--- begin EXCERPTED PASSAGE ---
Indicate by check mark whether the registrant files or will file annual reports under cover of Form 20-F or Form 40-F.
 
Form 20-F  x                      Form 40-F  o
 
Indicate by check mark if the registrant is submitting the Form 6-K in paper as permitted by Regulation S-T Rule 101(b)(1):
 
Yes           o           No           x
 
Indicate by check mark if the registrant is submitting the Form 6-K in paper as permitted by Regulation S-T Rule 101(b)(7):
 
Yes           o           No           x
 
Indicate by check mark whether the registrant by furnishing the information contained in this Form is also thereby furnishing the information to the Commission pursuant to Rule 12g3-2(b) under the Securities Exchange Act of 1934.
 
Yes           o           No           x
 
If “yes” is marked, indicate below this file number assigned to the registrant in connection with Rule 12g3-2(b): N/A
 
 
 
 

 
 

 
Item 1 – Information Contained in this Form 6-K Report
 
Attached as Exhibit I is a press release of Capital Product Partners L.P., dated April 30, 2009.
 
This report on Form 6-K is hereby incorporated by reference into the registrant's registration statement, registration number 333-153274, dated October 1, 2008.
 
 
 

 
SIGNATURES
 
Pursuant to the requirements of the Securities Exchange Act of 1934, the registrant has duly caused this report to be signed on its behalf by the undersigned, thereunto duly authorized.
 
 

 
CAPITAL PRODUCT PARTNERS, L.P.,
 
By
Capital GP L.L.C., its general partner
 
    /s/  Ioannis E. Lazaridis
 
 


Dated: April 30, 2009
 
 
 

 
Exhibit I
 
 
 
CAPITAL PRODUCT PARTNERS L.P. ANNOUNCES FIRST QUARTER FINANCIAL RESULTS AND NEW CHARTERS
 
Athens, Greece - April 30, 2009 – Capital Product Partners L.P. (the “Partnership”), (Nasdaq: CPLP), an international owner of modern double-hull tankers, today released its financial results for the first quarter ended March 31, 2009.
 
The Partnership's net income for the quarter ended March 31, 2009 was $8.8 million, or $0.35 per limited partnership unit, which is 19 cents less than the $0.54 per unit from the previous quarter ended December 31, 2008, primarily due to the lower profit sharing revenues for the quarter and is equal to the net income per unit of $0.35 for the first quarter of 2008.
 
Operating surplus for the quarter ended March 31, 2009 was $11.9 million, below the $17.4 million from the fourth quarter of 2008 and higher than the $10.2 million from the first quarter of 2008. Operating surplus is a non-GAAP financial measure used by certain investors to measure the financial performance of the Partnership and other master limited partnerships. (Please see Appendix A for a reconciliation of this non-GAAP financial measure to net income.)
--- end EXCERPTED PASSAGE ---
--- begin SUPPLIED ENTRIES ---
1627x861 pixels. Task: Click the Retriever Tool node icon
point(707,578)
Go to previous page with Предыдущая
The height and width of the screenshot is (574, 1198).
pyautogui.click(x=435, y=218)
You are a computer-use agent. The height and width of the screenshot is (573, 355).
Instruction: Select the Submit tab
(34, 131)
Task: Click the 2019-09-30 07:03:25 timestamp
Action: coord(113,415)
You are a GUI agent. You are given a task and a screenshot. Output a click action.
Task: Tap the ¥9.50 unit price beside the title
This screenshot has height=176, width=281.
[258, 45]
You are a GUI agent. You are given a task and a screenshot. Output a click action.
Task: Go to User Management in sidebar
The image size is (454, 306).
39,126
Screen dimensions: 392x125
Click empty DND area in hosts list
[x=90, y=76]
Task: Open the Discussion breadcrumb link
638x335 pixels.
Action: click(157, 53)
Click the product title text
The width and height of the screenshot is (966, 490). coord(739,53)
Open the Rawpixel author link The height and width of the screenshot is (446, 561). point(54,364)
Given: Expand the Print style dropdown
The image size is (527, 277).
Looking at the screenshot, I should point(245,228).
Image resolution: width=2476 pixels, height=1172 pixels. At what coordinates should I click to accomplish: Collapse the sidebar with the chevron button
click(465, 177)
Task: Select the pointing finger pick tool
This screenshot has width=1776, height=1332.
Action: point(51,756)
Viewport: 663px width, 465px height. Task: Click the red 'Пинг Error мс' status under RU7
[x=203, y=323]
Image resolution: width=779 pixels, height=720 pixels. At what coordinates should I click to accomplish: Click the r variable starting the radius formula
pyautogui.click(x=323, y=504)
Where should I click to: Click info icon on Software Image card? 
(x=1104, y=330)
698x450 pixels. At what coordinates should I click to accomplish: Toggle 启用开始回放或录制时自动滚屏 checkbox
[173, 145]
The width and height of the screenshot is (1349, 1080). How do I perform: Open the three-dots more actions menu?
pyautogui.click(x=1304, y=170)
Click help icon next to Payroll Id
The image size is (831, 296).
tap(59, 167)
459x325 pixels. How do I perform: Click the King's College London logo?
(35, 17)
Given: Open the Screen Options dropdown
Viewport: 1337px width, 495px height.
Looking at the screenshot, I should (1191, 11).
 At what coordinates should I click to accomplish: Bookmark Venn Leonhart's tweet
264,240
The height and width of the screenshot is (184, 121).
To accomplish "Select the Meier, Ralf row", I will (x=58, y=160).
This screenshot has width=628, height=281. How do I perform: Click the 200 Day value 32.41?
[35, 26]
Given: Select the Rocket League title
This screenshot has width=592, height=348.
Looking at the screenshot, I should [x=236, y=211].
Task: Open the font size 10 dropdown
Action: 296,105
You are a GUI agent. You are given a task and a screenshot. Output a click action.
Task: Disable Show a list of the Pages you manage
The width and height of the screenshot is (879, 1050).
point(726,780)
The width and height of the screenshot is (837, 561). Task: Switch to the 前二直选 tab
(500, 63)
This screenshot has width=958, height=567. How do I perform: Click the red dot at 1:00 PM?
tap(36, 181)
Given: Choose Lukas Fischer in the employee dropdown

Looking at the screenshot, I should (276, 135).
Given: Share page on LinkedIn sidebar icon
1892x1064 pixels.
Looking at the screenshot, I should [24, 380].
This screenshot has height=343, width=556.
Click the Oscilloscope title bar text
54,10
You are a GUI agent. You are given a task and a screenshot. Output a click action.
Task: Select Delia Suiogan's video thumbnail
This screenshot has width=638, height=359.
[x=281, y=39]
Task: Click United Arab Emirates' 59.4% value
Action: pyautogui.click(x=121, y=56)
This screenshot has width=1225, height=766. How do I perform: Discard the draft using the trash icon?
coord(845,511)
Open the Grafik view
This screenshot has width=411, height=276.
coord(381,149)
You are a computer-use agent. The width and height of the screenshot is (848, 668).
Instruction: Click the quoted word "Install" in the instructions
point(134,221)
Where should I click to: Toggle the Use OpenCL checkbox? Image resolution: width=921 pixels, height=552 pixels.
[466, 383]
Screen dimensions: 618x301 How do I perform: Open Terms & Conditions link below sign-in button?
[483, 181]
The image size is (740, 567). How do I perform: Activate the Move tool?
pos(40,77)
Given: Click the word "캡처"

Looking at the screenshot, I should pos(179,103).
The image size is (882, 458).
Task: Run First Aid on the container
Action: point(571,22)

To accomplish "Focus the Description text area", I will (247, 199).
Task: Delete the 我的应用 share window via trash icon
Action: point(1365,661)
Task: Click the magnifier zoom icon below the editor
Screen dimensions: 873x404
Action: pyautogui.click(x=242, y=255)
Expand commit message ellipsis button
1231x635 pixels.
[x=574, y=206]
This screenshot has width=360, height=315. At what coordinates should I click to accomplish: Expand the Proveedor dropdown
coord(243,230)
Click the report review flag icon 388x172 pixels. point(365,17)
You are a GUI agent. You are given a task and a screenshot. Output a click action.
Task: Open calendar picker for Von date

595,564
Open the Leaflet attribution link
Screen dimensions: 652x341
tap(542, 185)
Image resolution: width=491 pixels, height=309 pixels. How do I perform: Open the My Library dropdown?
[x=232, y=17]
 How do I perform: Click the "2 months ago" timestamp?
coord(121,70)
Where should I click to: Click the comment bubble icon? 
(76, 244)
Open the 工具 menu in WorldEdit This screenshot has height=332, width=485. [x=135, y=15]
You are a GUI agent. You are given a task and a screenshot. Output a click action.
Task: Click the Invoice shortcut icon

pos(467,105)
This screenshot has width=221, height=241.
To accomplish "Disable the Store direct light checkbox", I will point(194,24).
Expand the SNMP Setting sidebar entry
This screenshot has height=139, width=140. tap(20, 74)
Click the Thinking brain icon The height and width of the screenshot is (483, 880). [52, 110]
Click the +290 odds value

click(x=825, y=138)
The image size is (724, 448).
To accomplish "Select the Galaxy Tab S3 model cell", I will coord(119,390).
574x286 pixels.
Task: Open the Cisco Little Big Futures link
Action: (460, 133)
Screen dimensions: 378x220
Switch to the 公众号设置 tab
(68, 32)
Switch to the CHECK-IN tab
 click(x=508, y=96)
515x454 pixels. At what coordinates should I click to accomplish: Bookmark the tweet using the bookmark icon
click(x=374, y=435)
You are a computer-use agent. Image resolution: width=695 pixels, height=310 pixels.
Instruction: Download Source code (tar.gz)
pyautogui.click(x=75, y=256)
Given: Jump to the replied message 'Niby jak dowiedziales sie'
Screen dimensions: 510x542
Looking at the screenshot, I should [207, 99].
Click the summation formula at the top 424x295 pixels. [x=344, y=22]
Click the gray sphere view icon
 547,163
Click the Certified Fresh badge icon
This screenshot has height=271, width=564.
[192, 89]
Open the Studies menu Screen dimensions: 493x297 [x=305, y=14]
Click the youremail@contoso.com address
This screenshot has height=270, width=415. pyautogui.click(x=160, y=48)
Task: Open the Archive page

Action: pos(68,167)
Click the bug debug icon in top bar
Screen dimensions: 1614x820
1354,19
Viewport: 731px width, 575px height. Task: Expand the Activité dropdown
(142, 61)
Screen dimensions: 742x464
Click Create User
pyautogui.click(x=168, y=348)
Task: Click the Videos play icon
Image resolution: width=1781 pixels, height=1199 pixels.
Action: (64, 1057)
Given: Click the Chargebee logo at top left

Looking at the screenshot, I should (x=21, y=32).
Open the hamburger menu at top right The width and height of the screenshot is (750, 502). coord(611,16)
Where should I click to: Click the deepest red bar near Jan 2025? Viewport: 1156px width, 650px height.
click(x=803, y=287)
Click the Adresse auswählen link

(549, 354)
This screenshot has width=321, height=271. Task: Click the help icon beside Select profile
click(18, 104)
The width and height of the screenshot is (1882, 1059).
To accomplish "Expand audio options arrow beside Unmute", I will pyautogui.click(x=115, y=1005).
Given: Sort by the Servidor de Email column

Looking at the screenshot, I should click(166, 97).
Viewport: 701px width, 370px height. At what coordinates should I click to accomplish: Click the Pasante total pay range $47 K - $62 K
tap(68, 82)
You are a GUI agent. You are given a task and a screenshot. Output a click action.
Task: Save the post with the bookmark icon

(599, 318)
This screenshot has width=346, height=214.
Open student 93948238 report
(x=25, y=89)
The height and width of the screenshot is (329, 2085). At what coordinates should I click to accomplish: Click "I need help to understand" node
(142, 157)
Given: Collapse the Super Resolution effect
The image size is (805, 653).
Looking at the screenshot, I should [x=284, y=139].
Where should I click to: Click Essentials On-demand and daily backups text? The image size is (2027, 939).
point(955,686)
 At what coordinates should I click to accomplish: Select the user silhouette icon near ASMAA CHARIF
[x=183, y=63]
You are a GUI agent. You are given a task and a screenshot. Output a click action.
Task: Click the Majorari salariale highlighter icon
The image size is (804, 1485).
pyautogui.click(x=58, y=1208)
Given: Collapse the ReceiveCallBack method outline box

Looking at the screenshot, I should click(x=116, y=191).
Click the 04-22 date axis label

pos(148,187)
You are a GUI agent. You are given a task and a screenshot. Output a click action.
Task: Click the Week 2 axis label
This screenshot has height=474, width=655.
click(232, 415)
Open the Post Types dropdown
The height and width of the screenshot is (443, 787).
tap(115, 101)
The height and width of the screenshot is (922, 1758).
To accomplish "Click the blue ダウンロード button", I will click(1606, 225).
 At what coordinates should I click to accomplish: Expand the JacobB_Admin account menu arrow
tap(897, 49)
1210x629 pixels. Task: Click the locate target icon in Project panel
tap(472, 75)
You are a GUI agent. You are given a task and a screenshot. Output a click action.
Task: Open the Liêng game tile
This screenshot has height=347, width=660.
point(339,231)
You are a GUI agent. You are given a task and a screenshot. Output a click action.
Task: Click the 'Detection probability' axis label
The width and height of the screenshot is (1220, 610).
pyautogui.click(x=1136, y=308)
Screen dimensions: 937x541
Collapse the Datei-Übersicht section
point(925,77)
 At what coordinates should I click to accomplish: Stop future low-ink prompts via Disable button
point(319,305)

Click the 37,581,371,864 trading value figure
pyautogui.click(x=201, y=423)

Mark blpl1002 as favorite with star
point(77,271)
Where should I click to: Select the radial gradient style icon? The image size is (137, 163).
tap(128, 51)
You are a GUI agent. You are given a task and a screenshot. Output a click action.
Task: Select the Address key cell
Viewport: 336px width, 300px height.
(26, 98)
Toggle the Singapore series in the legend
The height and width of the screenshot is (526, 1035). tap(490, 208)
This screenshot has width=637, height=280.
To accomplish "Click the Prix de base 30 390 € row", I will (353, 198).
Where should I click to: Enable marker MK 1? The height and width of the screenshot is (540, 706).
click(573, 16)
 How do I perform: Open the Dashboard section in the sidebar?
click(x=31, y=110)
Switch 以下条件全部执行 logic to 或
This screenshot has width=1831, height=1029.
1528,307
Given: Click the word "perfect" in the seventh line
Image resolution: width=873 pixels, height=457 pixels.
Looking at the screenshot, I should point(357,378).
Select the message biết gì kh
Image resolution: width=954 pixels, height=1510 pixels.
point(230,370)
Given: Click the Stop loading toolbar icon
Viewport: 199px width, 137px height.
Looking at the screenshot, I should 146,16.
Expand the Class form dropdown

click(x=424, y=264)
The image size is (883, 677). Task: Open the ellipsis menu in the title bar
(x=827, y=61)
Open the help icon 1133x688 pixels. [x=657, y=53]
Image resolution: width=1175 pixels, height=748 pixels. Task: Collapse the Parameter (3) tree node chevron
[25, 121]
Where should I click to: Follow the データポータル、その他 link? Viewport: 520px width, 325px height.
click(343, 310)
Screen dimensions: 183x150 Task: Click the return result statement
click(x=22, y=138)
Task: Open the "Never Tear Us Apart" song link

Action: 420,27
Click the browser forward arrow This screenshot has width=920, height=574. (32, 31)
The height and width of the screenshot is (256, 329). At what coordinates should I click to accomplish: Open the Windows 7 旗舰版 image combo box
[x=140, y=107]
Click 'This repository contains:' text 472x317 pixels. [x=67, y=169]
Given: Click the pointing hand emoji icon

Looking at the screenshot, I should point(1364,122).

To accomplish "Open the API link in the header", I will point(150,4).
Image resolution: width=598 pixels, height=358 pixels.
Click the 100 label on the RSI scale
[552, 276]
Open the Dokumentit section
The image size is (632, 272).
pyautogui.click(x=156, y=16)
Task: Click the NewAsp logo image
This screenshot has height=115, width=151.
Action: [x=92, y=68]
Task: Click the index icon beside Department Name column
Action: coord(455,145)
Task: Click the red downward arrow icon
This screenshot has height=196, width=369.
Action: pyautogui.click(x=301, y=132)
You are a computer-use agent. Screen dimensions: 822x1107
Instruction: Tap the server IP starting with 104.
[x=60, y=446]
--- end SUPPLIED ENTRIES ---
- **WHAT THIS EXERCISE ASKS**
a) Translate this sentence from the Form 6-K filing into Spanish: "Operating surplus is a non-GAAP financial measure used by certain investors to measure the financial performance of the Partnership and other master limited partnerships."
b) Return, unchanged, the portion of the Form 6-K filing that runs from "Item 1 – Information" up to and including "April 30, 2009.".

- **SOLUTIONS IN ORDER**
a) El excedente operativo es una medida financiera no GAAP que utilizan ciertos inversores para medir el desempeño financiero de la Sociedad y de otras master limited partnerships.

b)
Item 1 – Information Contained in this Form 6-K Report
 
Attached as Exhibit I is a press release of Capital Product Partners L.P., dated April 30, 2009.